Now that you’re considering drinking the XML kool-aide, think about what might be possible if you could pull any library data you wanted (in the form of XML) into any other system — like an iPhone or iPad app. To do that you’d need a RESTful API. RESTful APIs are vitally important for extending library data across systems. You can create your own library API with a middleware layer.
One layer I’ve learned in the past couple months is a Tomcat/Jersey stack that allows you to pull in data from multiple sources, and then serialize that data to XML. A recent XML feed that was developed this way is an “available now” XML feed of group rooms in the library that are available in the next hour and can be booked immediately. For this example I pull in an additional Java package to the Jersey program — an HTML parser, Jsoup.
Jersey is implemented on a Tomcat server. Tomcat can run a number of Java based applications but it is essentially a webserver that we are running Jersey from. It also bears noting that Apache Tomcat is not the same as the Apache webserver that many of us know and use for serving HTML pages.
In order to serialize a Java data object to XML Jersey uses a standard MVC architecture, where our data model is the model, the new library web page/mobile app that we display is the view and the Jersey resource file is the controller. In essence the Jersery output is a set of three Java programs that comprise the MVC. The data that Jersey is pulling in from the website is HTML. Since the HTML needs to be parsed and then pulled into a data object, we use another Java library called jsoup. Along with the tutelage of the research programmers in the library, I followed this tutorial on creating a RESTful API with Jersey, that explains the programming annotations needed for creating the web-service, which are rather simple to implement once you have your developer environment set up — for this project I worked entirely in Eclipse since it can also simulate running a Tomcat server on your local machine.
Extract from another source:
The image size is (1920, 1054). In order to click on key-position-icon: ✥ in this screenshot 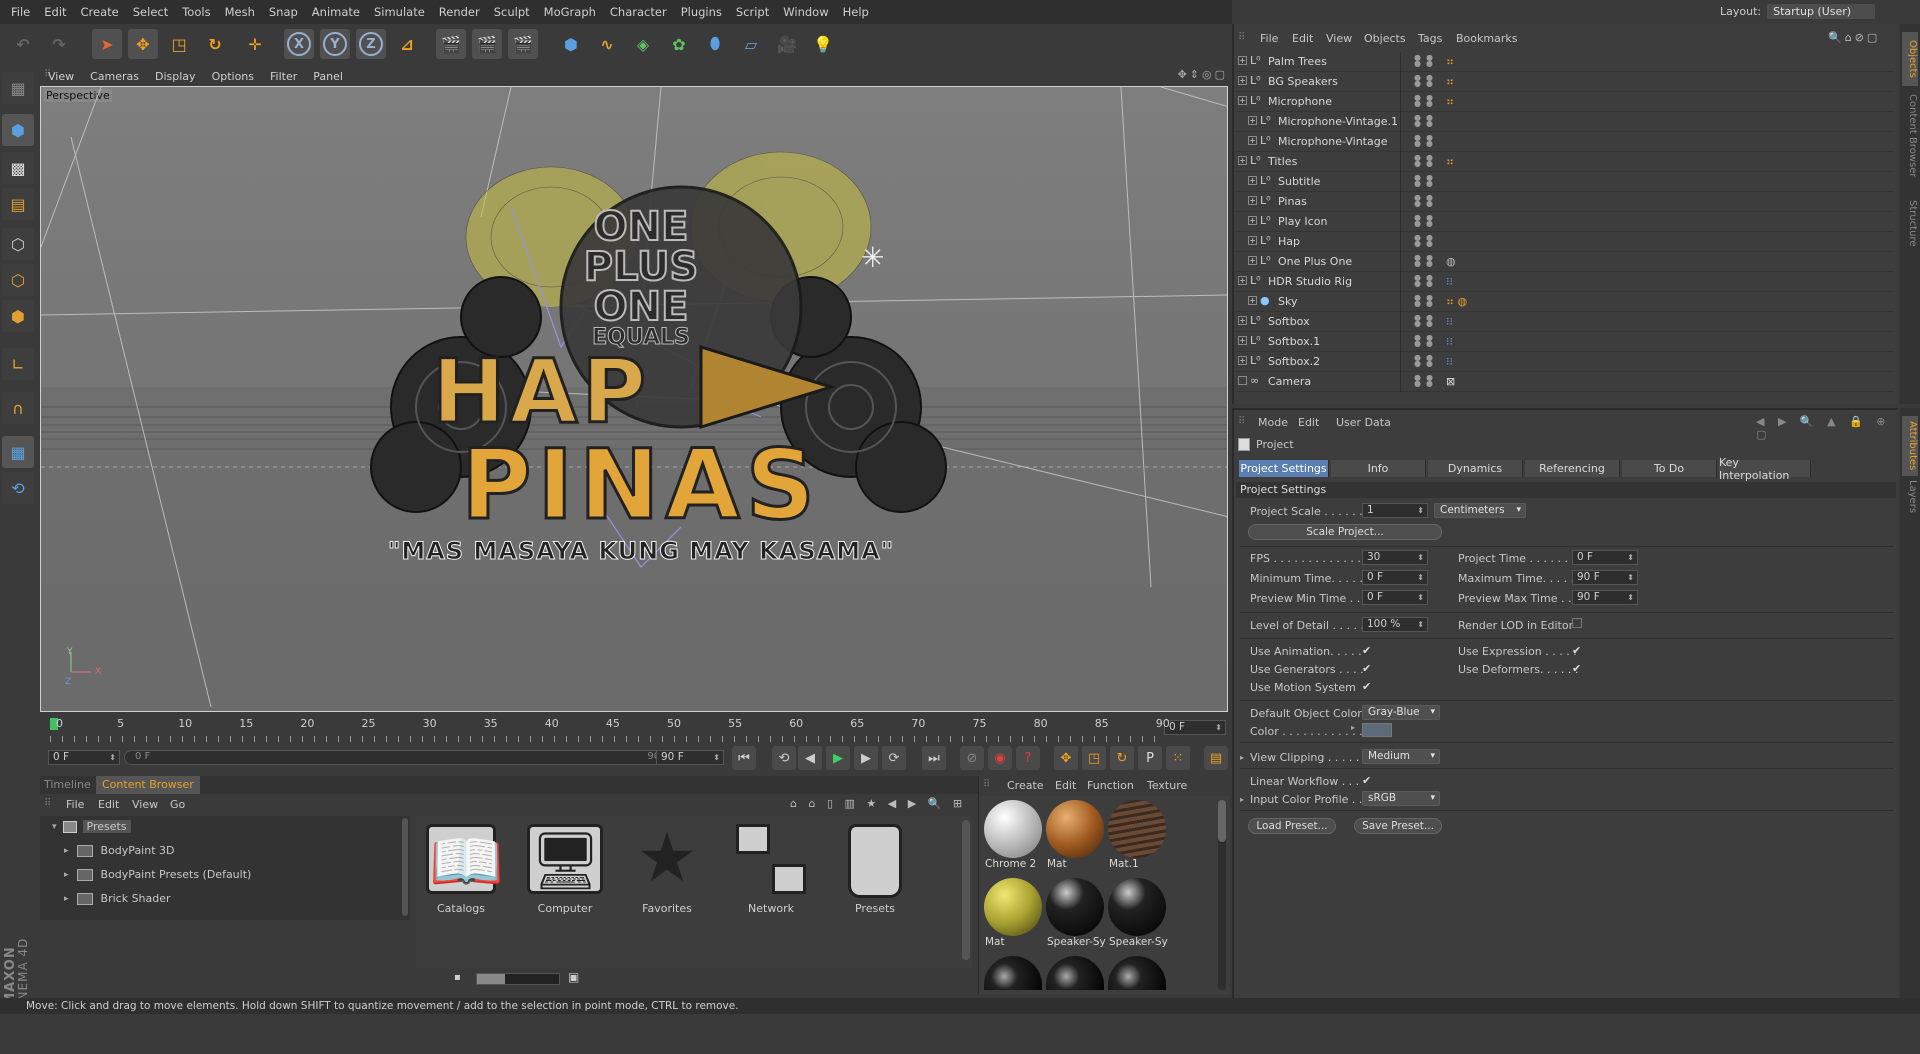, I will do `click(1066, 758)`.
An example of the feed is below (abbreviated):
<models> <model> <date>1/27/2013</date> <endTime>5:00 PM</endTime> <roomName>Collaboration Room 01 - Undergraduate Library</roomName> <startTime>4:00 PM</startTime> </model> <model> <date>1/27/2013</date> <endTime>5:00 PM</endTime> <roomName>Collaboration Room 02 - Undergraduate Library</roomName> <startTime>4:00 PM</startTime> </model> ...
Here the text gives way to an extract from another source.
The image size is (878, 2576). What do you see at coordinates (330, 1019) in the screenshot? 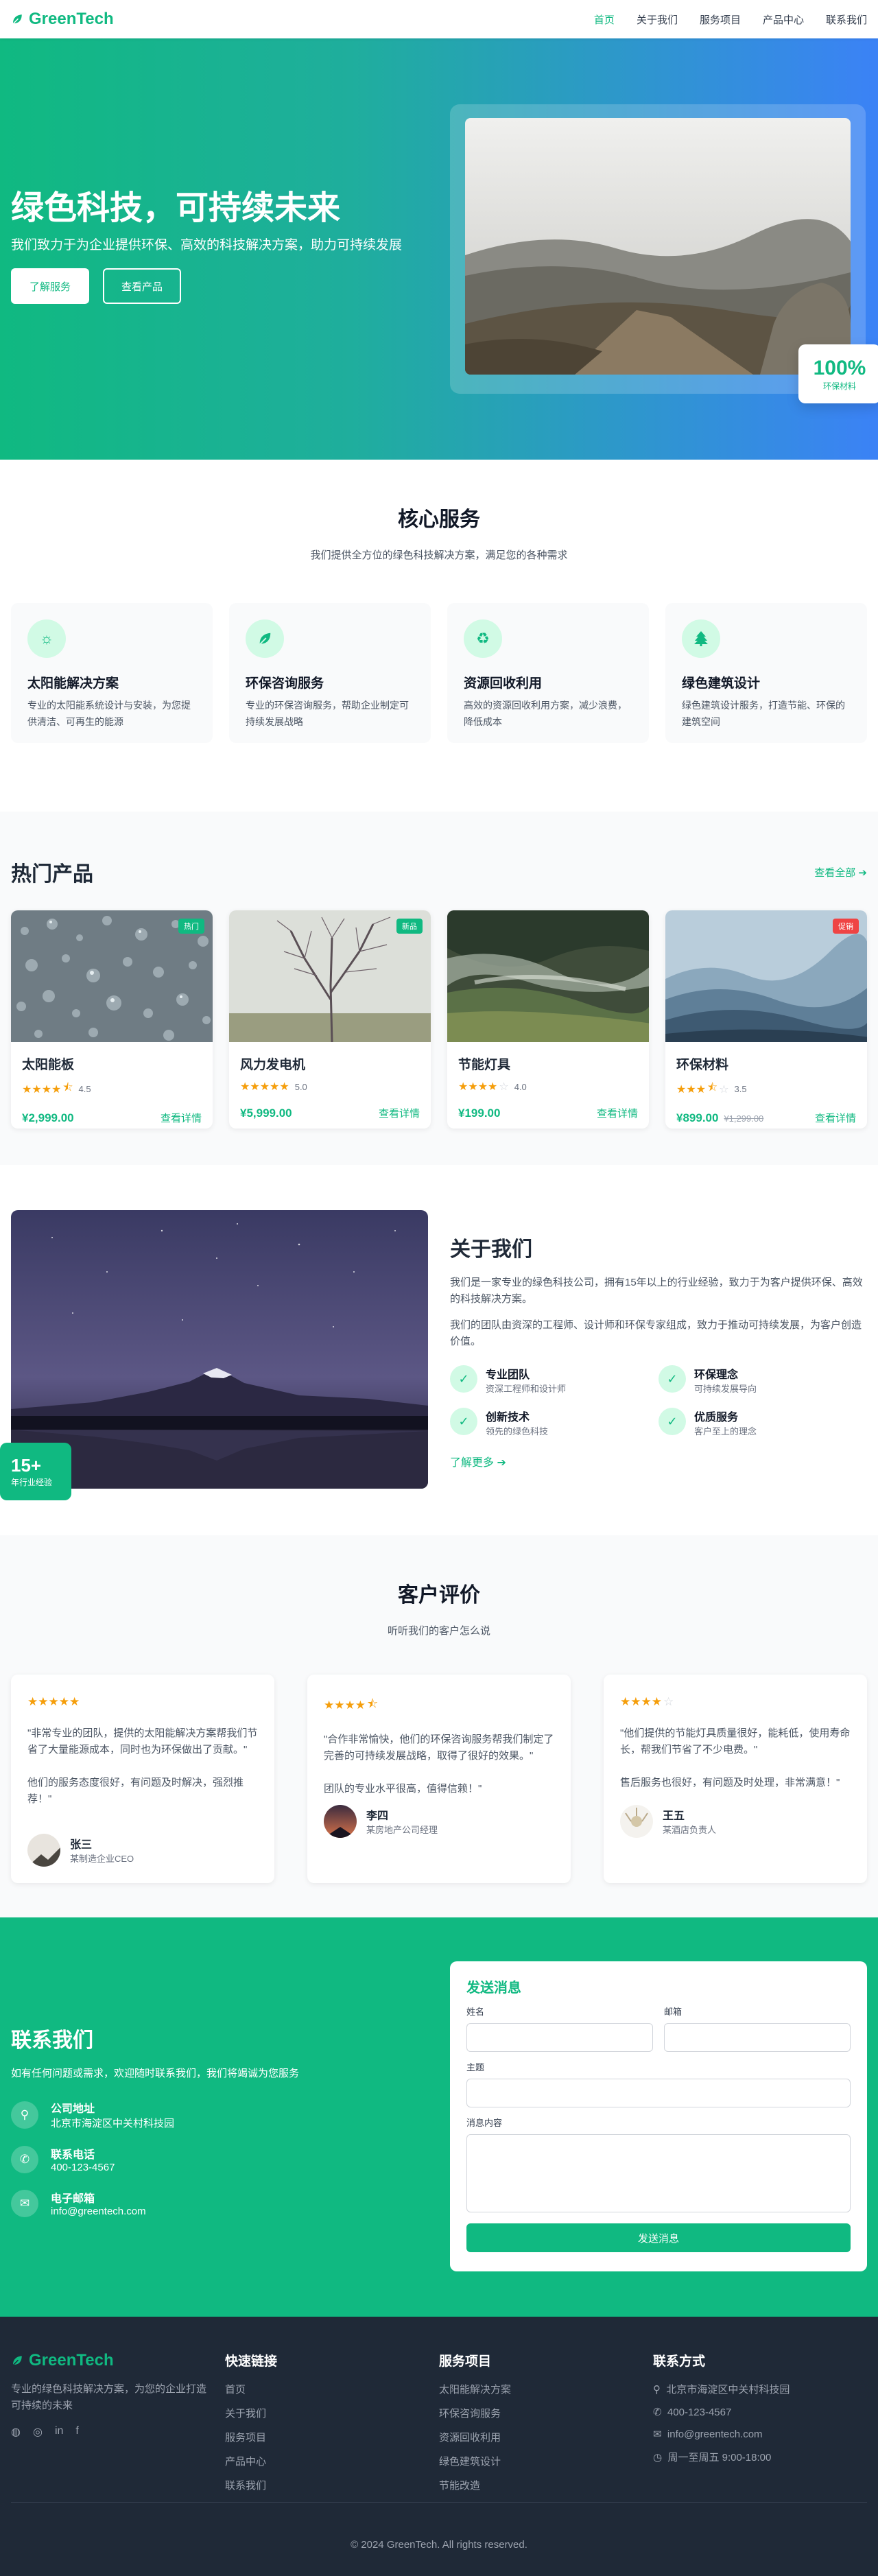
I see `product-card: 新品 风力发电机 ★★★★★ 5.0 ¥5,999.00 查看详情` at bounding box center [330, 1019].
Once you have that feed modeled and serving XML data from the page you are able to pull that into a new system/ interface. Using Apple’s Dashcode I was able to model a prototype of what the room reservation feed might look like in an iPhone app:
Middleware is the digital library prototyping pipeline, it is a profound tool in the digital library toolkit since it is the foundation for new services, initiatives, and the extension of library data. There are some areas that I breezed over in this post, like how to program the HTML screen scraping necessary to pull data in a webpage into a Java data object. I’ll cover screen scraping with Jersey and Jsoup in my next post. I’ll also submit that having access to the underlying database that powered the room reservation website would have been preferable. We could have imported a Java package that acts as a database connector from Jersey to the XML serializer — but alas, as often happens in the wild we also could not get direct database acces to the underlying data in the page. One final thought on the approach used here: the software are open source Java tools — so they are free to download and utilize for your rapid prototyping library needs.
McDonough, Jerome. “Structural Metadata and the Social Limitation of Interoperability: A Sociotechnical View of XML and Digital Library Standards Development.” Presented at Balisage: The Markup Conference 2008, Montréal, Canada, August 12 – 15, 2008. In Proceedings of Balisage: The Markup Conference 2008. Balisage Series on Markup Technologies, vol. 1 (2008). doi:10.4242/BalisageVol1.McDonough01.